何言ってんだこの人?と首を傾げる新八が、かわい…じゃなくて!

「…じゃあ頼む…」
「はい、ソファに置いといてください。掃除終わったらやりますから」

そう言うと、居間に戻り掃除を再開する音がする。
俺はハッキリしない頭を整理しながら、しばらく玄関で立っていると新八がひょこりと顔を出し「上がらないんですか?」と聞いてきたので慌てて玄関を上がる。

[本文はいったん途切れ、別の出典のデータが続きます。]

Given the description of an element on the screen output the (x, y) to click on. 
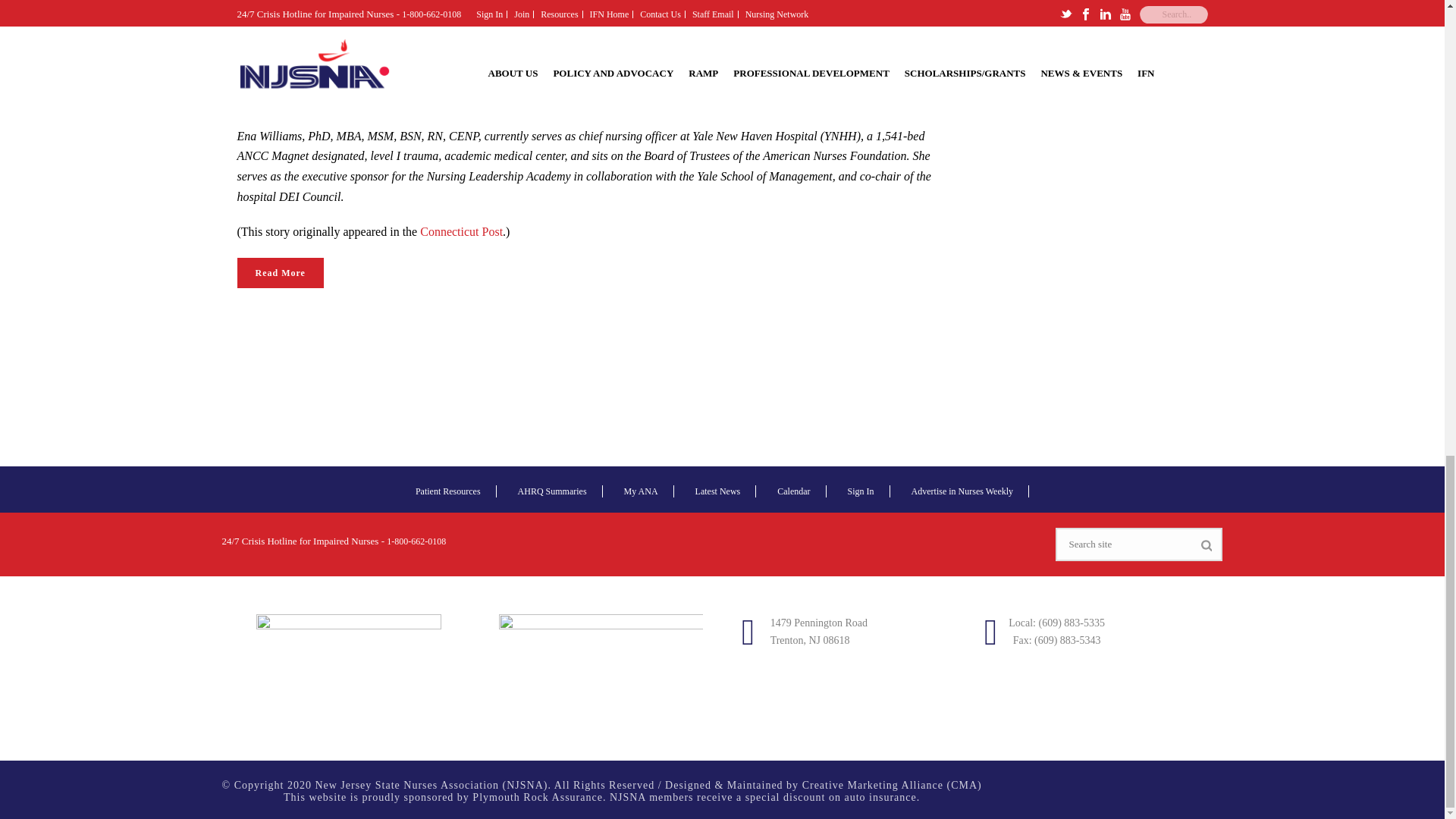
Read More (279, 272)
Given the description of an element on the screen output the (x, y) to click on. 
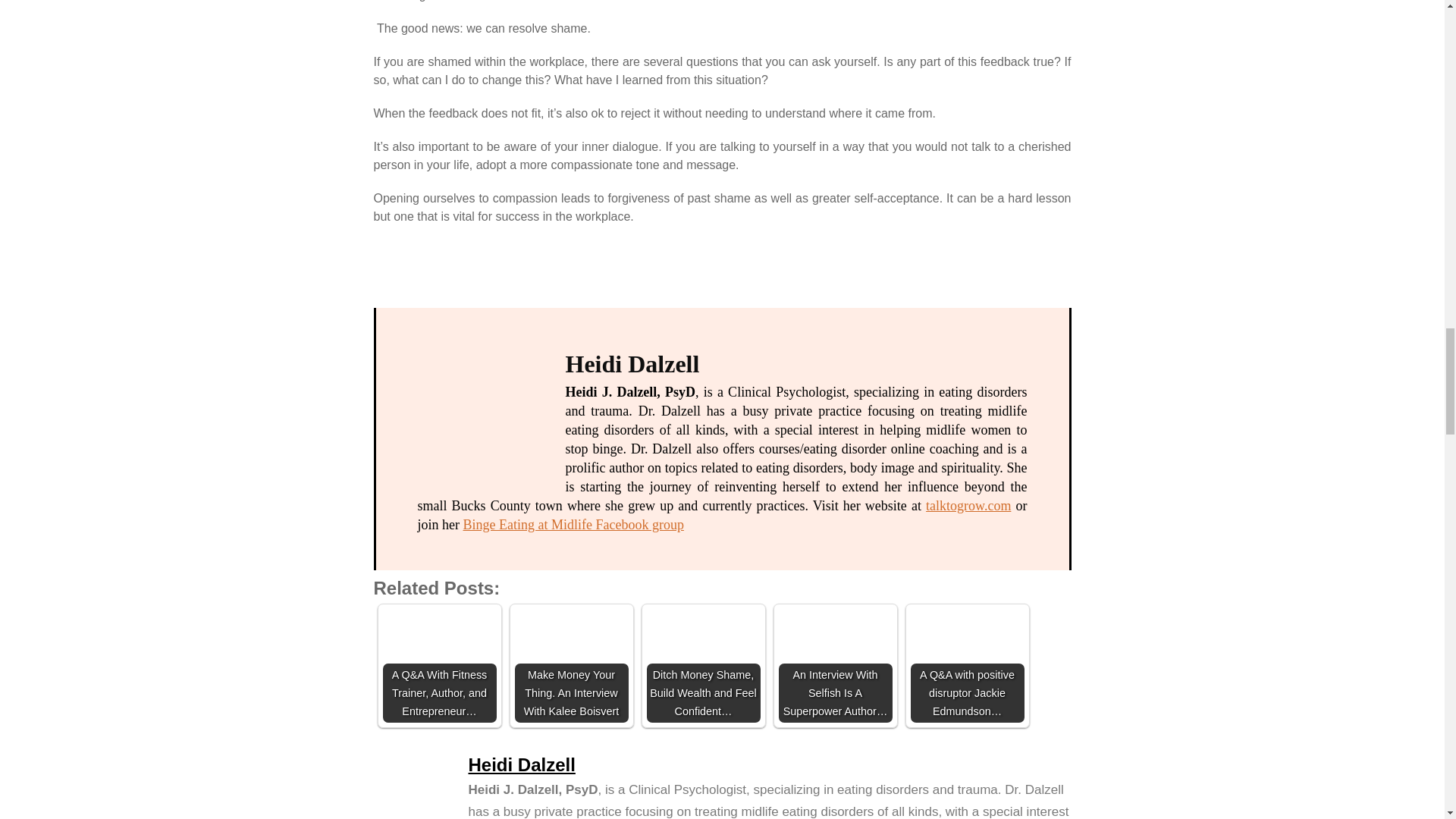
Make Money Your Thing. An Interview With Kalee Boisvert (570, 665)
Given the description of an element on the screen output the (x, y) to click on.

隣で一針一針丁寧に仕上げてる姿を横目で見ながらジャンプを読むフリをする。
裁縫箱なんて有るのか?と思ったが本当にあった。どっから見つけてきたんだか。

「…………」

なんつーか…体中がムズ痒い。
自分の着物を縫ってくれる奴なんて今まで居なかったから、なんか落ち着かない。
沈黙が耐えきれず取りあえず思った事を口に出してた。

「…慣れてんな」
「ええ、一通り女の嗜みは出来る様に姉上に叩き込まれたんです」

ふにゃと新八の顔が綻ぶ。
こいつがそんな顔するのは決まって姉ちゃんの話をする時だ。
こいつが此処に来て三週間立つ、その中で俺が気づいた事だ。
二人きりの姉妹で、共に支え合ってきたこいつらはお互いを大事に思ってる。
特にお妙は新八に対して重度のシスコンだ。
目に入れても可愛いと思うなら暴力も控えろよと思うけど、あれがアイツなりの愛情表現なんだろ。

「なら姉ちゃんも出来んのか」
「えぇ、姉上も母上に教わったって言ってました。料理以外はそつなくこなせますよ」
「じゃあオメェの母ちゃんも料理ダメだったのか」
「いや、普通だったと思いますよ。姉上のアレは…何ですかね…」

丁寧に縫っていく様子をジャンプそっちのけでジッと見つめてると新八が少しだけ可笑しそうに笑う。